Is it possible to use a Python node to get Chrome open and logged in with Selenium, and then carry the current browser instance over to another Python node that would then have the code I am building into a loop.
This is a web scraping project where each url is opened, scrapped, turned into a Pandas df and then output to CSV. I have all of the code and can run single instances at a time inside of KNIME. I just need to be able to do this in bulk.
I really appreciate any thoughts/assistance!
I have never used Selenium myself. How do you authenticate and what does one have on intermediate steps? Is there some python object that represents a chrome instance with logged credentials? In yes, do you want to simply pass that object around KNIME nodes in a loop?
Yes exactly! I am using Selenium in Python to authenticate and open chrome, and I want to pass that as an object so it stays logged in and authenticated and simply then gets the page I need.
I just don’t know how to convert/transform that piece to an object - or if that would actually work in Python KNIME nodes.

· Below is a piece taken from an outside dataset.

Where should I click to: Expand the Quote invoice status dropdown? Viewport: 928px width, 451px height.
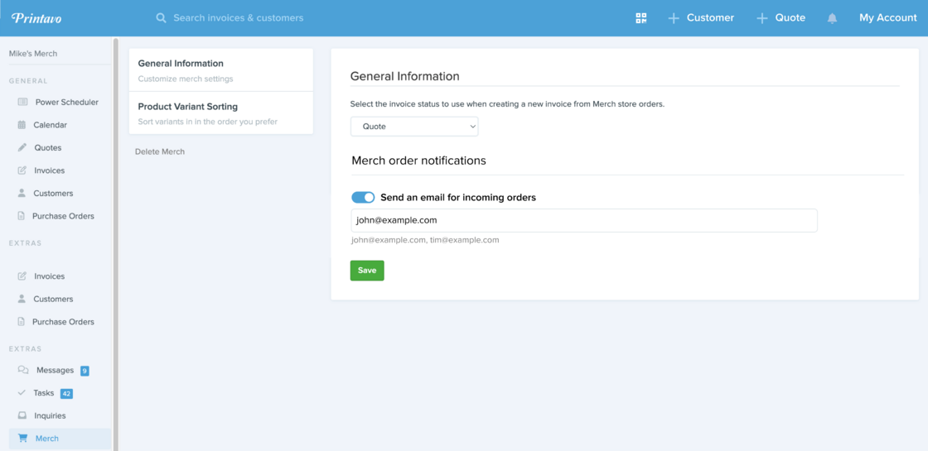coord(414,127)
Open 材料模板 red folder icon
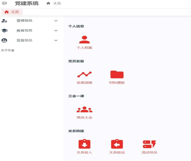The width and height of the screenshot is (191, 161). pyautogui.click(x=117, y=75)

All my past experiences using Selenium involved maintaining a connection between my current Python session and the browser. I have not seen an example using Selenium to interact with the same browser session from two or more Python shells, which is effectively what you are asking how to do because each Python node (in your case, in a loop) will start a new Python shell. Reconnecting to an existing browser session through Selenium sounds like it might be outside the scope of what Selenium supports, but perhaps searching for this topic will turn something up for you.
As to the idea of passing a Python object between KNIME’s Python nodes, this will require that the object be serialized via pickle. Generally, stateful objects such as a socket connection are inherently not serializable (in Python or any other language).
I do not know if this suggestion applies well to your situation, but would it be possible to break your task into two parts? The first Python node would use Selenium to connect + prompt for authentication + scrape the first page for urls which you then output as a pandas DataFrame. The second Python node would use Selenium to connect + prompt for authentication (only once more) + scrape all urls provided as input to the node. This would permit you to filter or otherwise refine which urls survive and make it as input to the second Python node. This means you would perform a loop inside the second Python node but you will not need to twist or otherwise convince Selenium to do anything more fancy than you already are; and there are plenty of examples of using Selenium to do this in a single Python session in just this way.
Thank you for the insights! I like your idea of the two nodes to handle the looping. I’ll give it a try to post what I’m able to figure out.
Maybe not feasible as you already have the Python code in place, but are you aware there are ready-to-use Selenium Nodes for KNME available? @qqilihq – the node developer – also provides trial licenses for evaluating and testing. Maybe this trial is sufficient for your project.